• Problem
Swap "screenshot" for "screen capture" in the part of the entries that opens at the very beginning and closes with the line containing "click(347, 42)". Write those lines out again with nothing else changed, and leave the pictures out.

--------------------------------

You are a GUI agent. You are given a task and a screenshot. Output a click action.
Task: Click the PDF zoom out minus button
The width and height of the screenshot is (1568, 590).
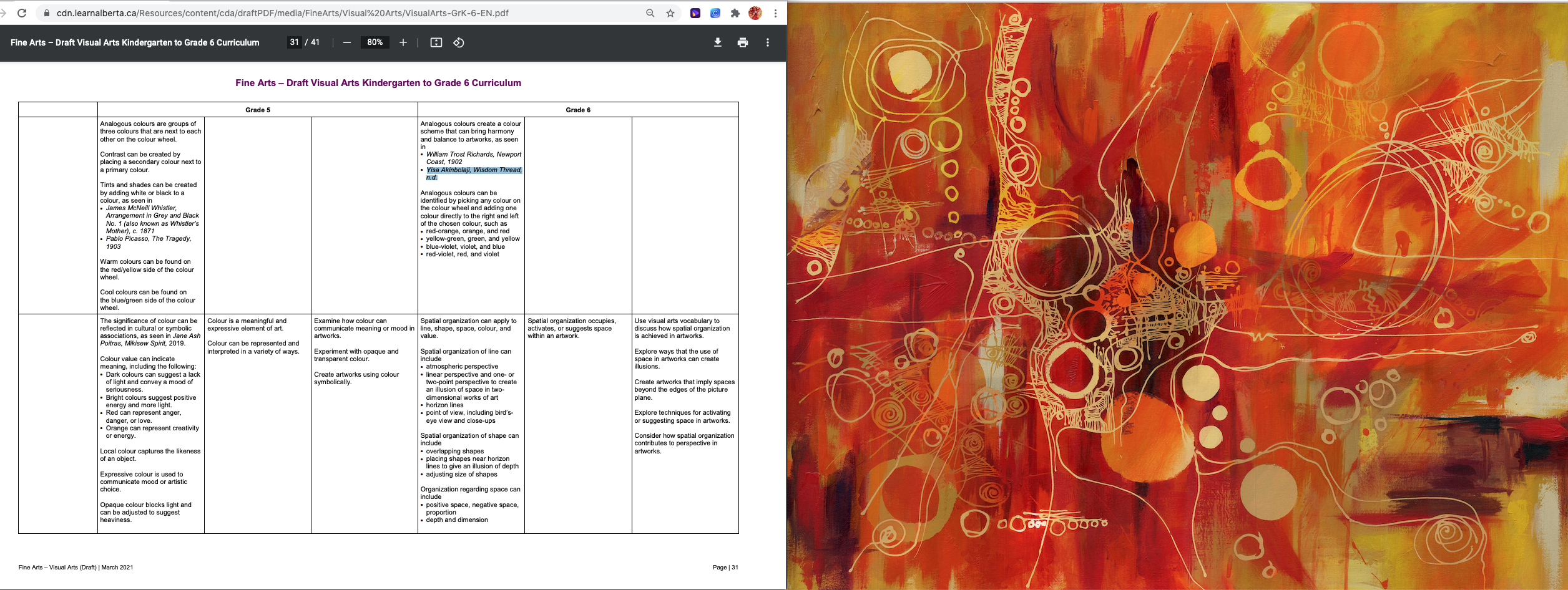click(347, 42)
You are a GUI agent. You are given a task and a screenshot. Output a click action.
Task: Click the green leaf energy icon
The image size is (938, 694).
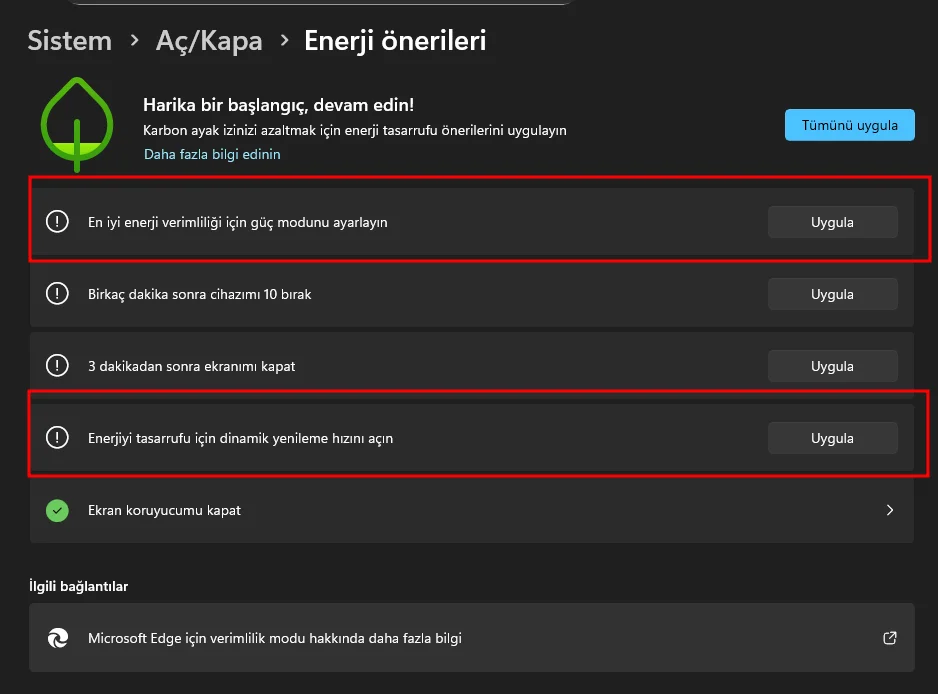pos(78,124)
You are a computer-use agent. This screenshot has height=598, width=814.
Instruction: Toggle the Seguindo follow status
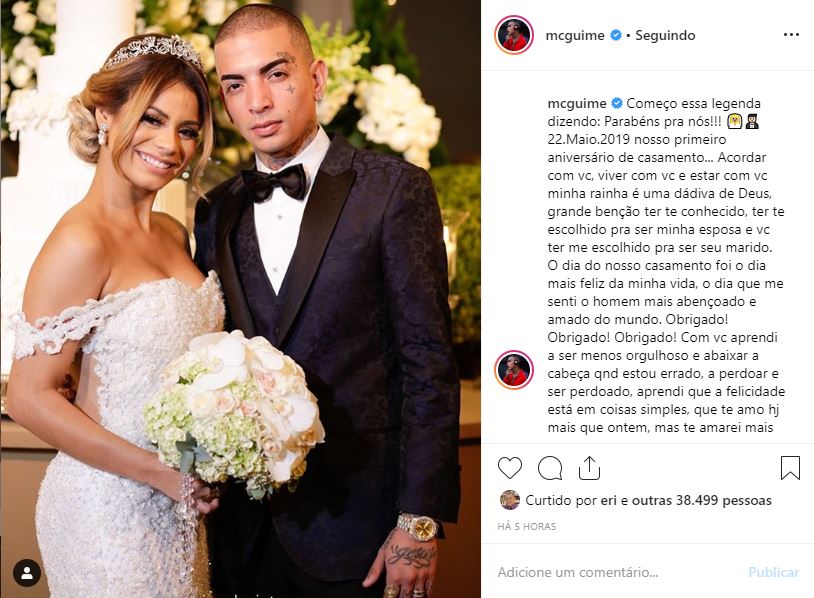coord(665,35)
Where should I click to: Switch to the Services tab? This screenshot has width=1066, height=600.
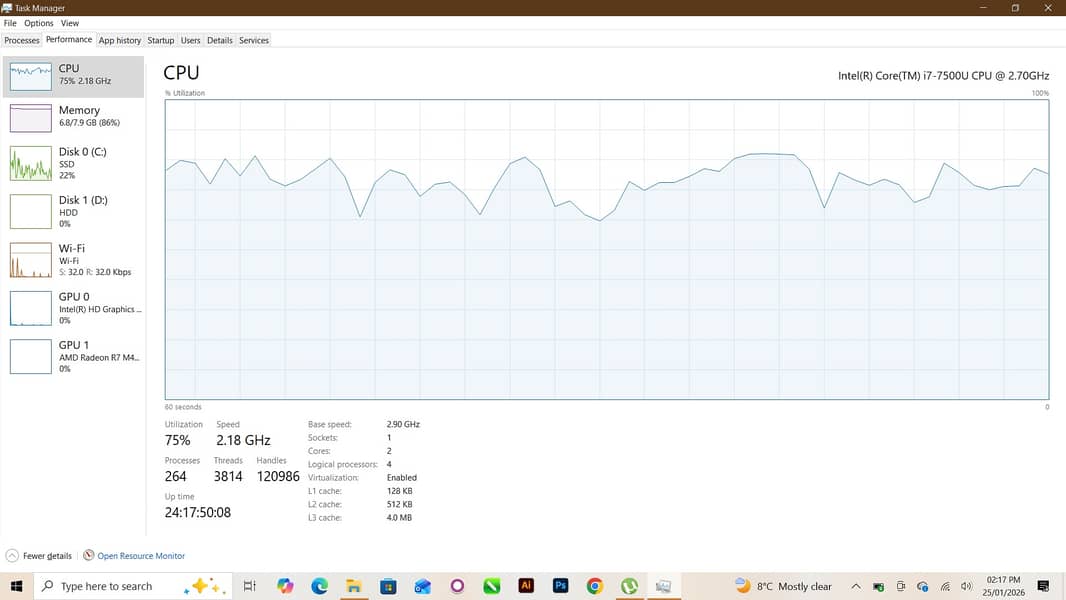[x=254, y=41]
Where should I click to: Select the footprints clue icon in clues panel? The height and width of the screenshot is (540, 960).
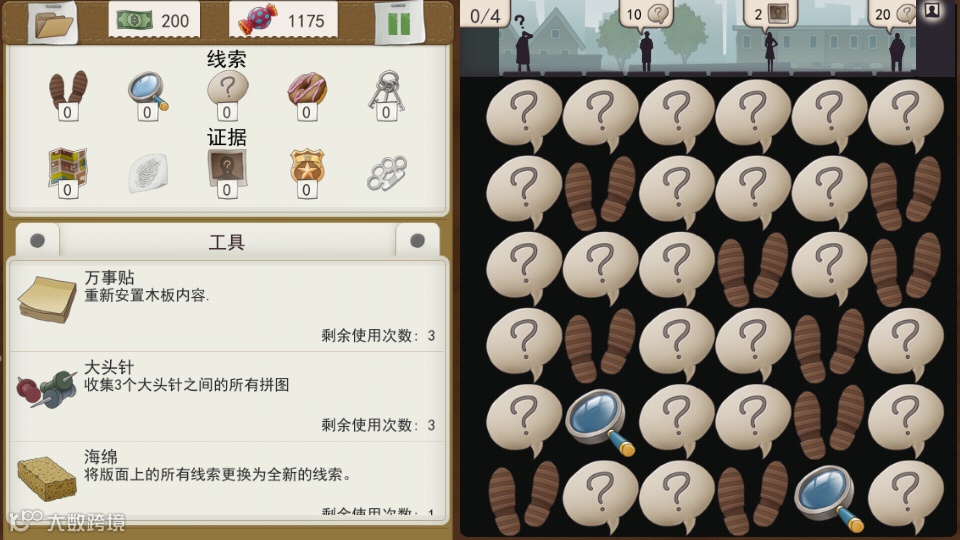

--------------------------------

• Result of the exercise
You are a GUI agent. You are given a task and a screen capture. Output a click action.
Task: Click the PDF zoom out minus button
The width and height of the screen capture is (1568, 590).
click(347, 42)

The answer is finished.